===== DATA EXTRACT
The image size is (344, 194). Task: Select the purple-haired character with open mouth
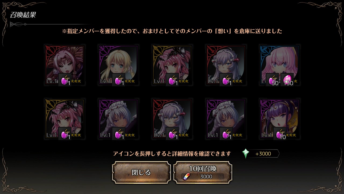[280, 119]
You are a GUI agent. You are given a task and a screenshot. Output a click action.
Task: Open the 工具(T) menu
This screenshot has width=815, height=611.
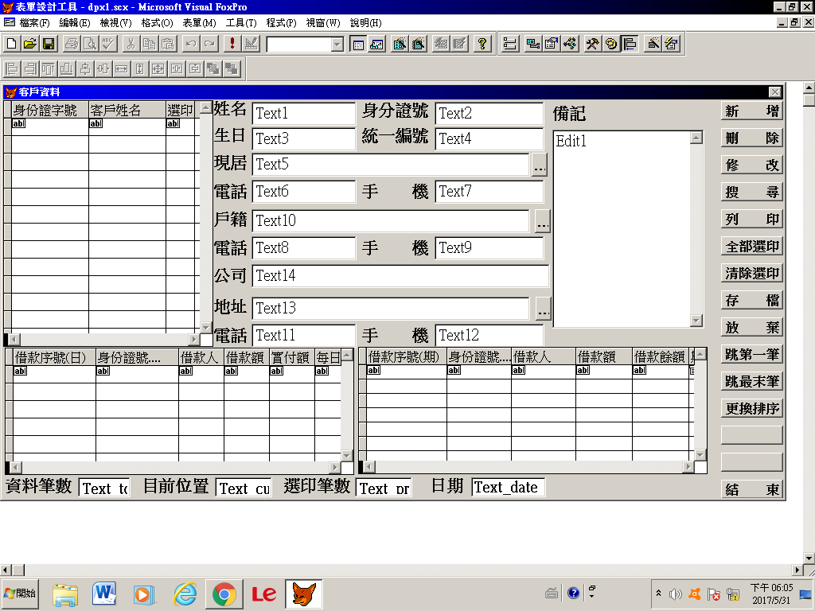click(x=241, y=23)
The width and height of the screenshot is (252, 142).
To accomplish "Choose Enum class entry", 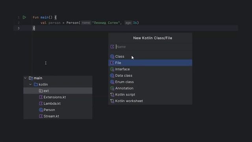I will 150,82.
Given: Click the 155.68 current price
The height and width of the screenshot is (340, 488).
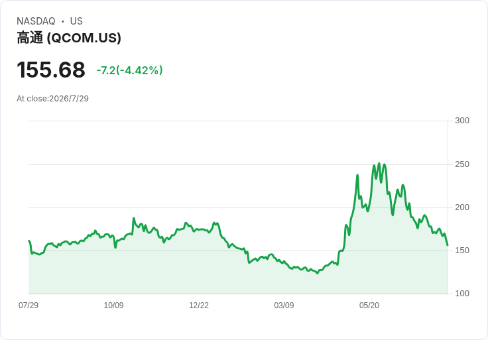Looking at the screenshot, I should (x=51, y=70).
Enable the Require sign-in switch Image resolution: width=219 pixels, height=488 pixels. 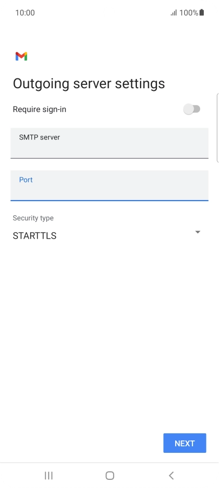pos(192,109)
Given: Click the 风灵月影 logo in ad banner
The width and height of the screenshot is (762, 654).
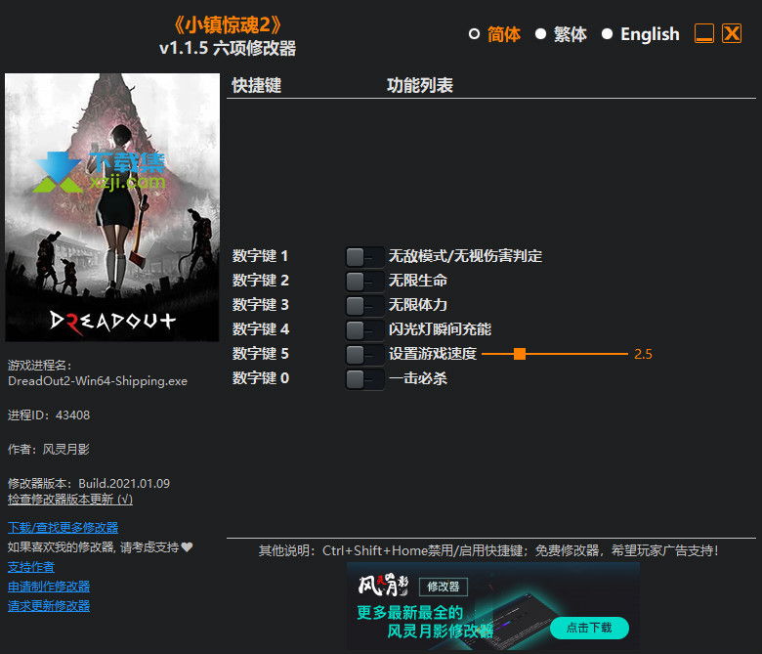Looking at the screenshot, I should pos(383,585).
==========
* **WORK TASK**:
Only the lines from the one holding "The width and height of the screenshot is (762, 654)." through the end of the records belong in the answer, copied exactly and without pictures.

* **EXERCISE RESULT**:
The width and height of the screenshot is (762, 654).
Looking at the screenshot, I should pos(383,585).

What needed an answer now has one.